The truth? You could do a thousand sit-ups every day and still not see a difference. That’s because you can’t spot-reduce fat from one area of your body. You’ve probably heard it before, but it’s true — abs are made in the kitchen!
Here are my 9 tips for a flatter stomach:
Don’t skip meals – Skipping meals slows your metabolism and can make your body more resistant to insulin, which encourages fat storage. It also makes you hungrier and more likely to make poor food choices. Eat balanced meals regularly, chew slowly, and give your brain time (around 20 minutes) to register fullness.
Ditch processed foods – Refined grains (like white bread, pasta, crackers, and chips) and added sugars in desserts and soft drinks increase belly inflammation. Choose whole grains instead — they’re packed with fibre, nutrients, and antioxidants, which help keep you fuller for longer and reduce insulin spikes.

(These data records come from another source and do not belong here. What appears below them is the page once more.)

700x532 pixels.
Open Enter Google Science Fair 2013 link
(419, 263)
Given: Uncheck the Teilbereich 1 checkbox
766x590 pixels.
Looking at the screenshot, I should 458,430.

Cut back on sugar – Excess sugar is one of the biggest culprits behind belly fat. Reducing sugar keeps insulin levels steady and raises glucagon (a fat-burning hormone) — your best ally in achieving a flatter stomach.
Watch your salt intake – High sodium makes your body retain water, which can leave you looking bloated.
Eat healthy fats – Yes, it takes fat to burn fat. Foods like avocado, nuts, seeds, and dark chocolate don’t cause an insulin spike, which means they’re less likely to be stored as body fat.
Stay hydrated – Not drinking enough water makes your body hold onto it, causing bloating. Water aids digestion and prevents constipation, helping your stomach look flatter.
Move your body – Aim for 20–30 minutes of exercise, 3–4 times per week. It boosts fat loss and supports overall health.
Prioritize sleep – Adults who sleep less than 5 hours (and kids less than 10) are at higher risk of weight gain. Quality rest is essential for recovery, hormones, and fat management.
Manage stress – High stress increases cortisol, which can trigger cravings and fat storage around the belly. Find activities that calm you, whether it’s walking, meditation, yoga, or something else you enjoy.